Kelli miró a Sam. Sylvia ya había explicado que si él ganaba, el programa de televisión haría una generosa donación a la obra benéfica que Danbury’s eligiera. Él no tenía nada que perder y Danbury’s recibiría una considerable publicidad gratis. ¿Si perdía ella, qué conseguiría? Sylvia adivinó lo que estaba pensando.

–Está yendo a clase por la noche, ¿verdad?

–Sí. Quiero sacarme el máster en Administración de Empresas.

–Ésta podría ser la mejor ocasión que tenga en su vida para demostrar su capacidad de gestión. Considérelo como una forma de presentarse a todas las empresas del país. Al último ganador lo entrevistaron en los programas más importantes de la televisión y fue portada de la revista Time. Incluso al perdedor lo entrevistaron en varios programas.

Kelli tenía que reconocer que su porvenir en Danbury’s no era muy prometedor. No sólo porque el director de personal estuviera contratando a familiares y no hiciera caso de sus solicitudes. Miró a su jefe y tomó aire.

–De acuerdo.

–Perfecto. Les asignaremos un equipo de grabación a cada uno de ustedes. Tendrán cierta intimidad, el cuarto de baño, ciertos asuntos económicos... pero se grabará todo lo demás. No se emitirá todo lo que grabemos. Se hará un montaje con los momentos más señalados.

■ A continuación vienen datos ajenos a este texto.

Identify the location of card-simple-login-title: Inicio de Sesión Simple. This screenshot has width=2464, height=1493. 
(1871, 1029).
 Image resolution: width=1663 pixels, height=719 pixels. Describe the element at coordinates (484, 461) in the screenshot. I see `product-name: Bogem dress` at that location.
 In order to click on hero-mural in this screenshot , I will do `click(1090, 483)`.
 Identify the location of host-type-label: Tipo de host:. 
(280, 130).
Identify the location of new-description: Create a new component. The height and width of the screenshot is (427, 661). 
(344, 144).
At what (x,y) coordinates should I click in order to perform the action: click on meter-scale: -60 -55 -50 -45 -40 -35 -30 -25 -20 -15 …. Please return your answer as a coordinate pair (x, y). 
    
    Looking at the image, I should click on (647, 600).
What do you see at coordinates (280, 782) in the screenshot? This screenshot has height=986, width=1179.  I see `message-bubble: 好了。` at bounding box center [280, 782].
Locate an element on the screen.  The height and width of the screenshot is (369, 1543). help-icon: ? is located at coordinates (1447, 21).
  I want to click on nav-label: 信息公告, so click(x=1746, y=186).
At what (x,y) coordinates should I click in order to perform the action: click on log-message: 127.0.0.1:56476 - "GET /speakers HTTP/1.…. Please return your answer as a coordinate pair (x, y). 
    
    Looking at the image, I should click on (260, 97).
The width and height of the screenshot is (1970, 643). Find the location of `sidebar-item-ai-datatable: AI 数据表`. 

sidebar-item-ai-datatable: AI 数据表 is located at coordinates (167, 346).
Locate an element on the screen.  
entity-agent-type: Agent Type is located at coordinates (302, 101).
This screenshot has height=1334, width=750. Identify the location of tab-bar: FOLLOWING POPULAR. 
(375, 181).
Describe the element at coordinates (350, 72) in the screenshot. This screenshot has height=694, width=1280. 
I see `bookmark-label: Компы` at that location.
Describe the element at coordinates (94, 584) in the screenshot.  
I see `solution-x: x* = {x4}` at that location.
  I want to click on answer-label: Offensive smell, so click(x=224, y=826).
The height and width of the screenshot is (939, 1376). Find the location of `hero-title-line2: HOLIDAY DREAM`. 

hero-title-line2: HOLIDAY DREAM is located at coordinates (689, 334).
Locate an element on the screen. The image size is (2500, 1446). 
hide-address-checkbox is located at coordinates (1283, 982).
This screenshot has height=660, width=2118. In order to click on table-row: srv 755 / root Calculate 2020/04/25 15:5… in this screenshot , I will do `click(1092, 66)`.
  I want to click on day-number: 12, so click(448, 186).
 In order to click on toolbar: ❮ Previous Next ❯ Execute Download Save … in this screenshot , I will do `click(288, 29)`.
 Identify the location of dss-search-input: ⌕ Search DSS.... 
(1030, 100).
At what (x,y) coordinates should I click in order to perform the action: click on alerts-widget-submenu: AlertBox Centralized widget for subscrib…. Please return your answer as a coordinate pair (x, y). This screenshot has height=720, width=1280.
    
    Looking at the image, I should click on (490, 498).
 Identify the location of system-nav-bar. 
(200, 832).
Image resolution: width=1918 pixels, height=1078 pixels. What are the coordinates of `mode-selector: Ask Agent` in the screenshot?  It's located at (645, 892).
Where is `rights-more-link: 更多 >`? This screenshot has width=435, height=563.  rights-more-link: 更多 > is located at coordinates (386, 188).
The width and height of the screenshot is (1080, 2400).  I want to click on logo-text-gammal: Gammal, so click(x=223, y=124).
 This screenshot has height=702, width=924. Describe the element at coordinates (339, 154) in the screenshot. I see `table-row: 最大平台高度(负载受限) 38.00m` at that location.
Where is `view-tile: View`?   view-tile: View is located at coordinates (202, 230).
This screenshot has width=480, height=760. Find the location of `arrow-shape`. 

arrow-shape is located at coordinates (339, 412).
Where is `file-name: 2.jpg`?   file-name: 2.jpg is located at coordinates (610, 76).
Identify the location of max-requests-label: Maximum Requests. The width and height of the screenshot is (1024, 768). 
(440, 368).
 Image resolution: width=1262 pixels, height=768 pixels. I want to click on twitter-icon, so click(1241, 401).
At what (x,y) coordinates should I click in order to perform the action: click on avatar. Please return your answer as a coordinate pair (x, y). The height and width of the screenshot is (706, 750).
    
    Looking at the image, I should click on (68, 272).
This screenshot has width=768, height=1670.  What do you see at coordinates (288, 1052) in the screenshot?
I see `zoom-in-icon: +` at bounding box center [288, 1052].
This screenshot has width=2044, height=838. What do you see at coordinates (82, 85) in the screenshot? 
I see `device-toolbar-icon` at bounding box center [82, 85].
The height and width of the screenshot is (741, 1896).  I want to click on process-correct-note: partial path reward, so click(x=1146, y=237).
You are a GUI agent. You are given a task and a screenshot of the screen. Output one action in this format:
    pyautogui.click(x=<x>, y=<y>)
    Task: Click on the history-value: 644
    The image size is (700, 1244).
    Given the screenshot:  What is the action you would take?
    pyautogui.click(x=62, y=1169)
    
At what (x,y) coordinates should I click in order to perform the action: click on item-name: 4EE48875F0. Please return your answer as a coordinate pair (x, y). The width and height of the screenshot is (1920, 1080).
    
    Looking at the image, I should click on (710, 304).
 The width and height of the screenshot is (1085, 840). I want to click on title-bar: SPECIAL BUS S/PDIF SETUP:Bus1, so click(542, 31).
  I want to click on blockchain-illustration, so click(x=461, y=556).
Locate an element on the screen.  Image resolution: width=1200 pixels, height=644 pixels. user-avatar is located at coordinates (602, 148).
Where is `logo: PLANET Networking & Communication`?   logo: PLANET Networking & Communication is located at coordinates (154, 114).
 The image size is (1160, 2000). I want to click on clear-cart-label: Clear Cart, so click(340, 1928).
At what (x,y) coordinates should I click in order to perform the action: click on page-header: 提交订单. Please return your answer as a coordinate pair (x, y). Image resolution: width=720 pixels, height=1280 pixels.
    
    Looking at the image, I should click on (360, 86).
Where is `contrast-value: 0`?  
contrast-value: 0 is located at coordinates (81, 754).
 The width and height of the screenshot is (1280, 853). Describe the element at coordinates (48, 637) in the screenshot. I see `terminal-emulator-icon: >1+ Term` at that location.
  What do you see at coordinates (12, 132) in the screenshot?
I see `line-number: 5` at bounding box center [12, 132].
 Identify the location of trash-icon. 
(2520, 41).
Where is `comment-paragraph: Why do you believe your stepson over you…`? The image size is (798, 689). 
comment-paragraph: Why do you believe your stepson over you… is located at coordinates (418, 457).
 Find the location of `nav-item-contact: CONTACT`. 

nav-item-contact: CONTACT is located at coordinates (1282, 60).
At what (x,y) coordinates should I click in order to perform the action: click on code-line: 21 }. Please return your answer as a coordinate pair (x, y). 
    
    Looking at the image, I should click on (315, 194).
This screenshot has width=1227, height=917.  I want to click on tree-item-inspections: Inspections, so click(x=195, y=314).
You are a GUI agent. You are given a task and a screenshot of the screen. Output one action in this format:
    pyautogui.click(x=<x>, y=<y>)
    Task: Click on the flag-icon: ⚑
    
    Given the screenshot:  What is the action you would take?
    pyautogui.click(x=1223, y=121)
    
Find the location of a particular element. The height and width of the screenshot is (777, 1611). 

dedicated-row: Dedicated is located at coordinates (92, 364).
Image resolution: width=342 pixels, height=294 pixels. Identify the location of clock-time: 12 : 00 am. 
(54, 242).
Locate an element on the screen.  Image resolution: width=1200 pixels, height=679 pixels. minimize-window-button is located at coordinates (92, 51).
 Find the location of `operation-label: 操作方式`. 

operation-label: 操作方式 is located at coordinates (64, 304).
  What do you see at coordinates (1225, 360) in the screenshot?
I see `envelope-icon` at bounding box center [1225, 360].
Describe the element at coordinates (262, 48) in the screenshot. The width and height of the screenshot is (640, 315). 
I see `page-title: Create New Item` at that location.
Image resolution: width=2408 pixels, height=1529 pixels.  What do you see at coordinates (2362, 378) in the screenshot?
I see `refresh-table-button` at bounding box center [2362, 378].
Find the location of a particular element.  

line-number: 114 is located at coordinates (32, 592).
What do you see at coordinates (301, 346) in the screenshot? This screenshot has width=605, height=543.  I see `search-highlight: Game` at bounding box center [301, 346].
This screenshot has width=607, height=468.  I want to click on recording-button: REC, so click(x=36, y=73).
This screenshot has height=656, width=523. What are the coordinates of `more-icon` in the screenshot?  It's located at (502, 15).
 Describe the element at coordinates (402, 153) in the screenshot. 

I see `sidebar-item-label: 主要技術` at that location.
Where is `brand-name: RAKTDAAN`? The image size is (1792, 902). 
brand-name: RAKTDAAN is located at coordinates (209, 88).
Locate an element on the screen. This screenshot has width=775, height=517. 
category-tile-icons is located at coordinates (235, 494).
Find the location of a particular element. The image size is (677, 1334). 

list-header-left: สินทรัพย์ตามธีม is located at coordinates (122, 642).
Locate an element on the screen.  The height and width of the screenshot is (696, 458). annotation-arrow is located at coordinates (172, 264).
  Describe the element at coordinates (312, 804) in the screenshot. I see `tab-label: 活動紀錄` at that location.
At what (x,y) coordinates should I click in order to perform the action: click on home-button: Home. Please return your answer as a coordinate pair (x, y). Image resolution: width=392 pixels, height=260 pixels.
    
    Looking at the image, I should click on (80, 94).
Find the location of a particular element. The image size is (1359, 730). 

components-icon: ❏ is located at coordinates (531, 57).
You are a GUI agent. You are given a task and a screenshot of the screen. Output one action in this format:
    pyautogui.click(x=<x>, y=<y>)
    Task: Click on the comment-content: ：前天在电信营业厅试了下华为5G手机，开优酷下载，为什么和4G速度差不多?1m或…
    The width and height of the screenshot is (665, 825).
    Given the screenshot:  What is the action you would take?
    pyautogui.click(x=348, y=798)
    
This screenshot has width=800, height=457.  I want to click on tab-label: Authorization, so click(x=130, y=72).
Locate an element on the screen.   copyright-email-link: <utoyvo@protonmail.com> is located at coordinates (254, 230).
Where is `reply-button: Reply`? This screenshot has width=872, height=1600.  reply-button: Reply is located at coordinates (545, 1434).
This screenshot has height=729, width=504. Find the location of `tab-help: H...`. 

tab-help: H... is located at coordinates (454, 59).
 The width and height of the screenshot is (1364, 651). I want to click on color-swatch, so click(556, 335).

Naturalmente, tendrán que firmar una renuncia a reclamaciones legales. Pueden pedirse consejo o ayuda, pero lo principal tiene que deducirse –los miró a los dos–. No debería ser un inconveniente, pero si colaboran demasiado se les descalificará.

Kelli miraba a Sam mientras Sylvia seguía hablando. Estaba segura de que llevaba un traje hecho a medida. Esos hombros perfectos seguramente serían la obra de un sastre más que la de un gimnasio. La imagen era esencial para los jefazos de las empresas. Aun así, era atractivo y mucho más cuando sonreía. En ese momento, sus labios estaban bien apretados, lo cual era una pena porque tenía una boca muy bonita. Era más bien grande y con una pequeña cicatriz justo debajo del labio inferior.

Kelli se preguntó cómo se la habría hecho, pero fuera como fuese le daba un toque muy sensual.